News
Former CIA agent claims the military poisoned his family at Camp Stanley — and used national security concerns to cover it up
Published: October 12, 2011
Camp Stanley has for decades operated as a weapons storage depot for the U.S. Army, and Joel and Lorena Shipp both recall seeing large bunkers and Soviet-era weaponry. Both claim they witnessed Army officials burning or burying such items on site. And the family’s home itself, Joel claimed, was built near an ammunitions dump. “I remember my little brother and I got a metal detector for Christmas, and went out back and dug up all kinds of crazy stuff — from U.S. Army buttons all the way to old ammunition shells. … We finally found one that was mustard gas.”
For the past two decades, Camp Stanley has, like many aging military outposts, struggled to scrub away its toxic footprint. Officials in 1991 found that remnants of chemical solvents dumped for years on base had leeched into the underground aquifer, spurring a large-scale monitoring and cleanup program.
“We probably share a lot of the common traits that a lot of military hazardous waste sites have,” said Jim Cannizzo, environmental attorney for Camp Stanley, Fort Sam Houston, and Camp Bullis. “Decades and decades ago, they dumped the kind of stuff we wouldn’t dream of dumping now.”
But by 2001, officials found that some contamination had started to migrate under nearby homes off base, and the Army began distributing drinking water to nearby residents. “That’s when they really stepped in to high gear — we’ve become very heavily regulated now,” said Cannizzo, citing an EPA corrective action order that requires the Army identify and clean contamination on and off base. Cannizzo expects the order to stay in effect until 2020.

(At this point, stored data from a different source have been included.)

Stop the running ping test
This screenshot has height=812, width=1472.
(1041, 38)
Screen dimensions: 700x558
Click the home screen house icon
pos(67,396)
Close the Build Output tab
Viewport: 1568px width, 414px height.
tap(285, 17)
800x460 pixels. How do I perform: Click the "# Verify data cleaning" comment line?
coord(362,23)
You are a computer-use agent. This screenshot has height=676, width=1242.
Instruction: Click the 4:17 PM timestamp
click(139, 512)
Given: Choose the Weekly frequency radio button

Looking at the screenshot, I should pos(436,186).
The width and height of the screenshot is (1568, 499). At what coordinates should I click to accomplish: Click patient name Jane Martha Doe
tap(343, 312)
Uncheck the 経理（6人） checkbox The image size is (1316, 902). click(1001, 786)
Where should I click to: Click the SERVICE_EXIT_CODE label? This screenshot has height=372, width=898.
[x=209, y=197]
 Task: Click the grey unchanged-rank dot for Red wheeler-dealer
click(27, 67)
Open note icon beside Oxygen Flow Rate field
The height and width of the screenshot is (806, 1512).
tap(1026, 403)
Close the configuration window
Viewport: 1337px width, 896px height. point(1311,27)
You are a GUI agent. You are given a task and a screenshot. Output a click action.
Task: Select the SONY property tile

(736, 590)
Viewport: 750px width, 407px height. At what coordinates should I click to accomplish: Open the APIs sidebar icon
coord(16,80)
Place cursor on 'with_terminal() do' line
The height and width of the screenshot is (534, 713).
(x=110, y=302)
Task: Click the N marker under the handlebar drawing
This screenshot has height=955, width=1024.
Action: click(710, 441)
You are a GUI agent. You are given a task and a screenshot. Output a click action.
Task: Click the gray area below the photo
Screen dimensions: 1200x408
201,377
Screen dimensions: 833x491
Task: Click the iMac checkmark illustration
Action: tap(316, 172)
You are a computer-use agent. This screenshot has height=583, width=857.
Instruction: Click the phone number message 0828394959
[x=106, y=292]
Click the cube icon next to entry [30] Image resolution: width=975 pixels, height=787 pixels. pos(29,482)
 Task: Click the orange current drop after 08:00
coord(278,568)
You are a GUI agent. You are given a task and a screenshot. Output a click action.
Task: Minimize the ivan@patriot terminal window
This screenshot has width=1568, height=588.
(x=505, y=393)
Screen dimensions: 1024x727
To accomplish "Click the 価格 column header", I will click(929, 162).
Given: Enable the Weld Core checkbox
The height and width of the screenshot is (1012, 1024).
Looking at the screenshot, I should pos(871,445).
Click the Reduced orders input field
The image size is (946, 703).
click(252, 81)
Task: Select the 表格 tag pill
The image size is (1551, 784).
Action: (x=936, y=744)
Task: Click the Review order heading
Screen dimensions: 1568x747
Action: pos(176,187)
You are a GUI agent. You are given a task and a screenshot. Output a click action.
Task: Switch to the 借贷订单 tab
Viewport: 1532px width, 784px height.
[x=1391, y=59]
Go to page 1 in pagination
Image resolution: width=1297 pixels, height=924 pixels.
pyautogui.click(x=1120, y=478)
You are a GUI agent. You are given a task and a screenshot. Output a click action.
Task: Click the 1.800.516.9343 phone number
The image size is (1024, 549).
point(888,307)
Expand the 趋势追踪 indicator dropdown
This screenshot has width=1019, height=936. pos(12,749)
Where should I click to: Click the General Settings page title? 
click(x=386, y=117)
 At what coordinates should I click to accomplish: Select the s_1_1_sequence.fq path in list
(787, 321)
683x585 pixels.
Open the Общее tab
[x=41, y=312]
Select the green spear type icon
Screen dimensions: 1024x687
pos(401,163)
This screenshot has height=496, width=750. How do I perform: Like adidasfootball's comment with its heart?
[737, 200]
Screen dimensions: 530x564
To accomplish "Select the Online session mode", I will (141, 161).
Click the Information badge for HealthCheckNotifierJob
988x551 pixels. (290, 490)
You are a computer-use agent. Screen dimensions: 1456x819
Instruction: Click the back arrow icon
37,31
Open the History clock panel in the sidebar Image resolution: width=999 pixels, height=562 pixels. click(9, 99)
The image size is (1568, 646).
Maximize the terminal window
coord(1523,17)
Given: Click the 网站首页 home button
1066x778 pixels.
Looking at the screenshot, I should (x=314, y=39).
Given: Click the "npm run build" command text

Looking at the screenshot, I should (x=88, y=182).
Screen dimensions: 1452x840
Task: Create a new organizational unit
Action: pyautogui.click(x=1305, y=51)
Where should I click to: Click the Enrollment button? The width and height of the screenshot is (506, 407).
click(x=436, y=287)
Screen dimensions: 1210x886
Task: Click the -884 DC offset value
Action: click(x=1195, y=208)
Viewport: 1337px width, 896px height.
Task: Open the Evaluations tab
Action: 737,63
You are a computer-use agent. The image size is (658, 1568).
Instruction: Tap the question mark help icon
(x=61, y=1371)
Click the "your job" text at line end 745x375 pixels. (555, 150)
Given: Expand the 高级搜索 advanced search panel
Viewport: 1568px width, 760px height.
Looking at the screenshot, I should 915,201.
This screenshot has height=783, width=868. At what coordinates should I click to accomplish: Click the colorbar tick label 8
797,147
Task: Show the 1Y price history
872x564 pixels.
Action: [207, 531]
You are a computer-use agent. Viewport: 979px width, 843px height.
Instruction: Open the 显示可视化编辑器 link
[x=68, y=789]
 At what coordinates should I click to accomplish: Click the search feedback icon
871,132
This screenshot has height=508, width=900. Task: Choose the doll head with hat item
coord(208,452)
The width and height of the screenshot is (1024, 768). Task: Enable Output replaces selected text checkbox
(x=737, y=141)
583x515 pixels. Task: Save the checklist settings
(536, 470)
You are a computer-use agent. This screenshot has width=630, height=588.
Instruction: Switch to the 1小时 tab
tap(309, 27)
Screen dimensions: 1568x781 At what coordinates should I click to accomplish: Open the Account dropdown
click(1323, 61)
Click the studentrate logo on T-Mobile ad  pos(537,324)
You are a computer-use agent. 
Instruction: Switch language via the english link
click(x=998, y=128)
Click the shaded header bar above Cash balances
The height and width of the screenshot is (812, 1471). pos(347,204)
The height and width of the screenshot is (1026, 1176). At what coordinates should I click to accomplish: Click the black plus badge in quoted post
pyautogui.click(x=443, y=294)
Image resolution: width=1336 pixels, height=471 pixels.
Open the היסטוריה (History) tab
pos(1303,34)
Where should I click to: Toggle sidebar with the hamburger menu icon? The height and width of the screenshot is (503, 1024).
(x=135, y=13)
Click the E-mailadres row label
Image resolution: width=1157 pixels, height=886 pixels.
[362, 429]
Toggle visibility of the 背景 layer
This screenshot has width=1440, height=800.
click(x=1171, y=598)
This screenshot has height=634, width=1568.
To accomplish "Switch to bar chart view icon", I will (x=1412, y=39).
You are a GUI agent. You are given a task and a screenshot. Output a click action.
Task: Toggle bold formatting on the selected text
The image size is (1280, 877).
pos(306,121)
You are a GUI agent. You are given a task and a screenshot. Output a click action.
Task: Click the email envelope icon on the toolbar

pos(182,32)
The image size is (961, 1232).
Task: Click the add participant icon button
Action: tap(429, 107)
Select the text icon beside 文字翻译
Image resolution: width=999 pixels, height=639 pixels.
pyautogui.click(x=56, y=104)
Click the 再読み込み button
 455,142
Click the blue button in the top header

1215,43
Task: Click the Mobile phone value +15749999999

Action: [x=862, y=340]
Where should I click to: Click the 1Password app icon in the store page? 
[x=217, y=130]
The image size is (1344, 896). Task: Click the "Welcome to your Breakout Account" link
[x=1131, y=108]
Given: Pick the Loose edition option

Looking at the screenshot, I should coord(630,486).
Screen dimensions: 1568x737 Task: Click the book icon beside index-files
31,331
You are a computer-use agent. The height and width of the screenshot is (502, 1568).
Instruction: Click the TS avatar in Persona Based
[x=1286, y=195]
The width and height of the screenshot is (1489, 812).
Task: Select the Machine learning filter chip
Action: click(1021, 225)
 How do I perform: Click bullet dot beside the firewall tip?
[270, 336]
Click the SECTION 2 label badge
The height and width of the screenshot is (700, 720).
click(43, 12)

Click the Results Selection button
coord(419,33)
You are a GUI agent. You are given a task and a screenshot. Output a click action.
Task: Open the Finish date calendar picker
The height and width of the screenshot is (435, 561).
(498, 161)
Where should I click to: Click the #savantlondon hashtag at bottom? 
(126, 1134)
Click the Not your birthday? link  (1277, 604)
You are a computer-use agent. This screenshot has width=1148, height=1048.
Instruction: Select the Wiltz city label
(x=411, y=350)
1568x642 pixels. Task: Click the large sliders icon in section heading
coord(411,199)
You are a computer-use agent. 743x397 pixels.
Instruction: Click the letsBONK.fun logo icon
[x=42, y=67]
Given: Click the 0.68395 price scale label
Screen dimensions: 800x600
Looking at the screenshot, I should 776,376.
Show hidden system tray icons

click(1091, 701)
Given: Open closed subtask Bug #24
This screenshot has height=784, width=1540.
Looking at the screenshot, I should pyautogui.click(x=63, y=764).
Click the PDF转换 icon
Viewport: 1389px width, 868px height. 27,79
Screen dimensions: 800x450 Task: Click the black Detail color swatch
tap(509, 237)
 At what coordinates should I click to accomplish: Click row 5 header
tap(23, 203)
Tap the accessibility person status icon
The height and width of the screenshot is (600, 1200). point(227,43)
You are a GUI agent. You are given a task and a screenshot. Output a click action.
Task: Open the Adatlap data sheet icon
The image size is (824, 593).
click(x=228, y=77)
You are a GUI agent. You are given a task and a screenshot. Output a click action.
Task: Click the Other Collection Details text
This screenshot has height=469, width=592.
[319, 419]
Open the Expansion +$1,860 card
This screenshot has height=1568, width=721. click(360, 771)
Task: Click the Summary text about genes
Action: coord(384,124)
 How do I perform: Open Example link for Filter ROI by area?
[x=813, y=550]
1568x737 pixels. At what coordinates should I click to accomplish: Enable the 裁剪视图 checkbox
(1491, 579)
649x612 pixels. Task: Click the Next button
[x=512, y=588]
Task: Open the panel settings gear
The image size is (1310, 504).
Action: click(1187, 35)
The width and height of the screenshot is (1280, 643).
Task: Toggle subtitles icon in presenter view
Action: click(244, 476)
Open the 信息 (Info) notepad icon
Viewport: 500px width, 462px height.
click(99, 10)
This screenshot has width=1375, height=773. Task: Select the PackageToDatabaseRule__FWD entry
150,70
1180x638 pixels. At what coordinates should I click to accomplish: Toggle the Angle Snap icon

The Army, he says, now spends roughly $2 million annually on cleanup on and off site, testing 44 off-base wells monitoring for volatile organic compounds and chemicals like TCE and PCE under the nearby neighborhood. The most recent tests from last year show that only two small plumes reach off-base on the west and southwest corners of the installation, and neither effect residential drinking water, Cannizzo said. The contaminated water is so deep underground, any concern over hazardous off-gassing into nearby homes is unfounded, he claimed. Camp Stanley officials also contest the Shipps’ claims that onsite contamination caused their health problems, or that Joel and his two younger siblings ever discovered remnants of weaponry in or around their backyard. “We heard about that, there are so many things wrong factually. … In all of our sites in Camp Stanley, we’ve never had any chemical weapons found at all, ever,” Cannizzo said.
“They talk about a landfill near their house. Well, their house is on bedrock,” Cannizzo said, adding that a dump never would have been built near the base’s residential area. “We’re aware of those claims, and there’s so much wrong with it we’re not going to comment on it.”